Power Reads: 5 Interesting Articles That Will Help You This Week
/Each week, I select a few articles that rise above the fray and hopefully help you on your journey in leadership and the CRE world. They pull from one of four "corners": corporate real estate, technology, management science and anything positive. Each day we can become a better version of ourselves.
1. A CEO’s Guide to Planning a Return to the Office
Nearly a year after the Covid-19 pandemic closed most offices, we’re beginning to see reasons for optimism. The population of vaccinated people is growing, and the number of new Covid cases is declining from winter peaks. By mid-summer, a good portion of the working-age population should be vaccinated.

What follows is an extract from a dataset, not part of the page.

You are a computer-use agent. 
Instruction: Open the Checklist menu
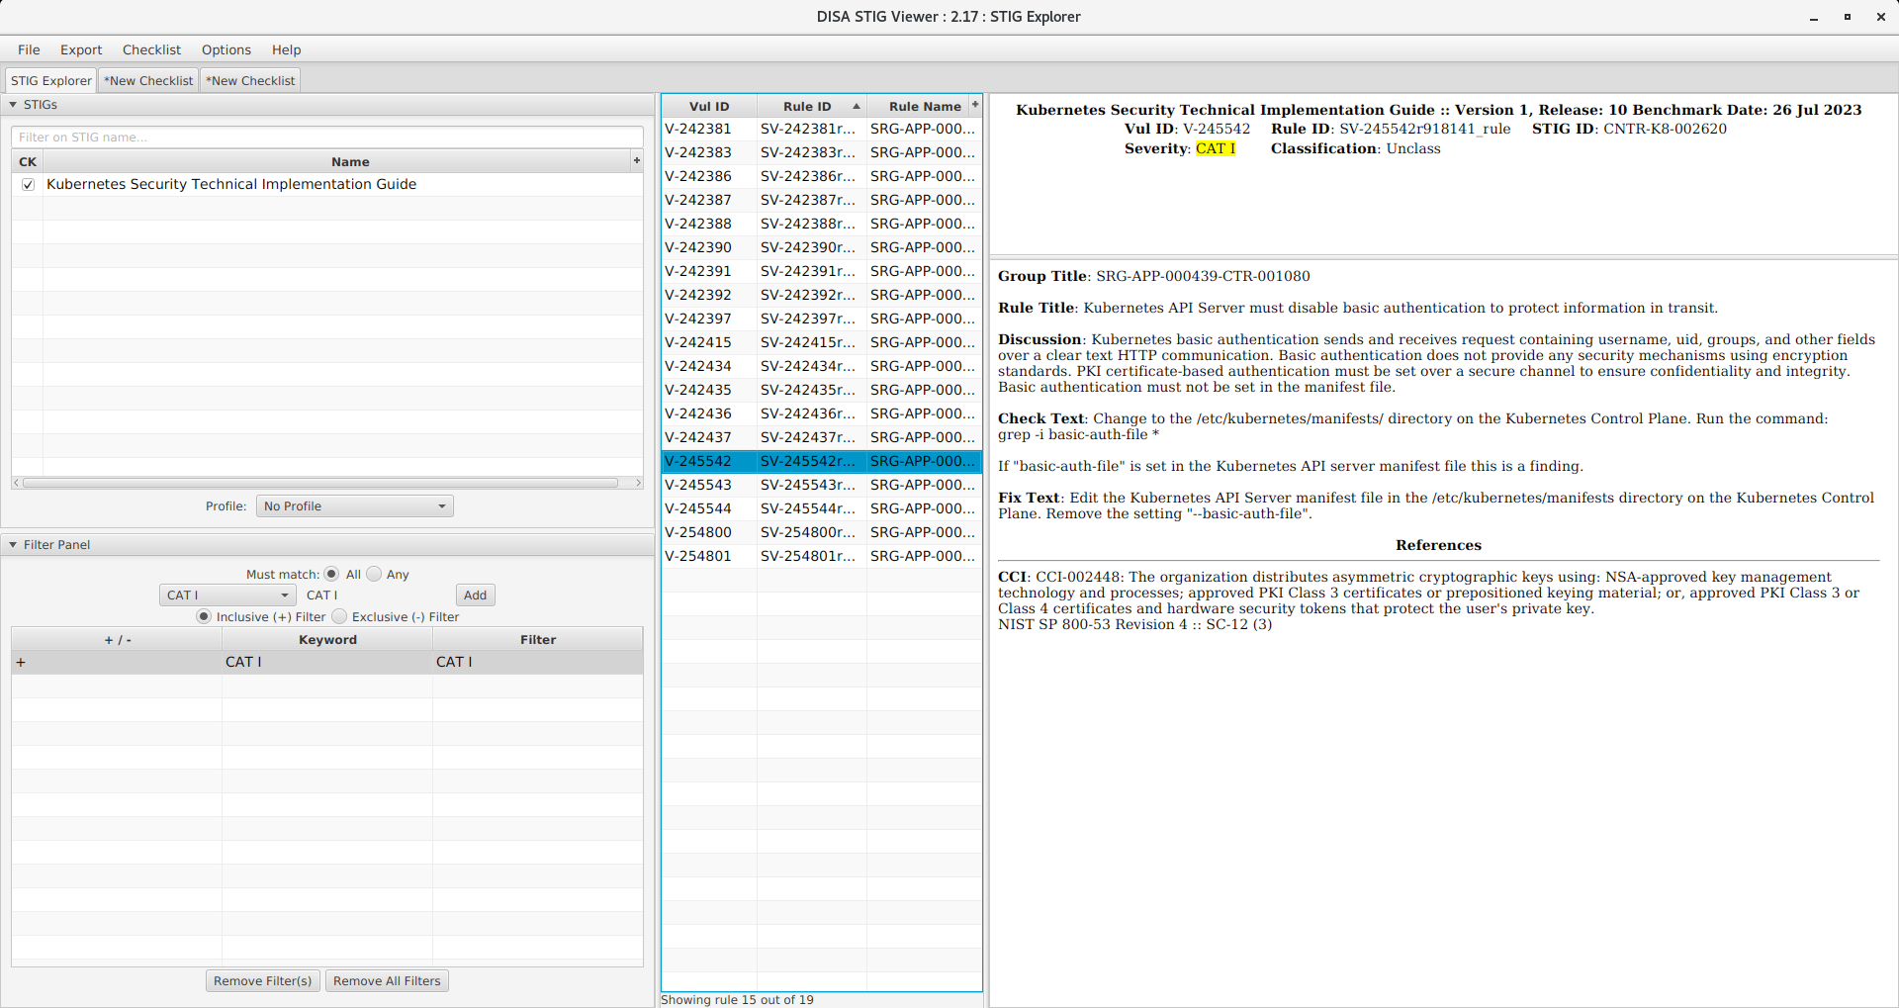click(x=151, y=49)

Because of such hopeful signs, CEOs at companies that remain all-remote are starting to think seriously about how and how much to bring their employees back to the office, and how to best answer questions about policies and timelines their boards will soon ask.
They realize that given all that has happened over the last year, more employees than ever before will work remotely, and for tasks that can be done more efficiently that way, investments in technology are necessary.
2. KBS: "Office Buildings Are Not Going Away"
There are a lot of questions and uncertainties about the future of the office market, but major office owner KBS has a simple answer: office buildings are not going away. The investor says that there will always be demand for office space, but with the rollout of the vaccine and an end in sight for the pandemic, it is bullish on office activity this year.
“Office buildings are not going away any time soon,” Giovanni Cordoves, Western regional president, tells GlobeSt.com. “As long as workers have a need for community and employers strive for ingenuity and collaboration, there will be a demand for office space. Additionally, as the COVID-19 vaccine becomes more widely available and people feel safe and comfortable, well-amenitized office properties will once again be in high demand.”
In Dallas, where KBS has a significant portfolio, early re-entry into the office space has been a good indicator of demand and the recovery of the office market.
3. COVID-19 No Longer Main Driver Of Office Demand
New demand for office space in core markets—measured by tenant tours of properties across the country—increased by 21%, or seven index points, in January 2021, a rate that’s on par with previous years but still smaller than it was pre-pandemic. But recent research by VTS shows that local COVID-19 caseloads are no longer the same demand driver they were.
The VTS Office Demand Index shows that office demand nationally was at 40 index points, as compared to 99 points year-over-year. By way of comparison, demand activity was at 100 in January 2018, a time that was relatively stable for office leasing.
Markets hit hard by COVID typically experienced a dramatic bottoming out in early spring 2020, but those cities with the highest increase in cases over the last three months actually saw demand increase the most. VTS posits that demand in local markets is more related to hyperlocal near- and long-term factors like job growth, vaccine rollout, and public health safety measures.
4. Consumer Demand Snaps Back. Factories Can’t Keep Up.
U.S. manufacturers aced the shutdown of their factories and warehouses last spring in response to Covid-19. They’re botching the recovery.
After carrying out an orderly retreat from assembly lines as the pandemic arrived in the U.S., many manufacturers pulled out the playbook they followed in past recessions, cutting costs and preserving cash. That left them unprepared for the sharp rebound in consumer demand that began just weeks later and never let up.
Without restaurants to visit and trips to take, Americans bought out stocks of cars, appliances, furniture and power tools. Manufacturers have been trying to catch up ever since. Nearly a year since initial coronavirus lockdowns in the U.S., barbells, kitchen mixers, mattresses and webcams are still hard to find. A global shortage of semiconductors has forced many car makers to cut production in recent weeks.
5. Forecaster sees Georgia economy about to surge
The state’s economy will surge this spring as more people are vaccinated against COVID-19, though a sustained recovery won’t come until next year, according to a report Thursday from the Georgia State Economic Forecasting Center.
The pace of growth this quarter, which ends March 31, will be a solid 3.2%, said center director Rajeev Dhawan. But, from April through June, the economy will expand to a robust 8% — faster than any pre-pandemic growth,
That will be partly due to months of constrained behavior, Dhawan said at the center’s quarterly conference. “As people are more comfortable that there’s an end in sight, people will spend.”
Your success blesses others. I wish you a great a hugely impactful week!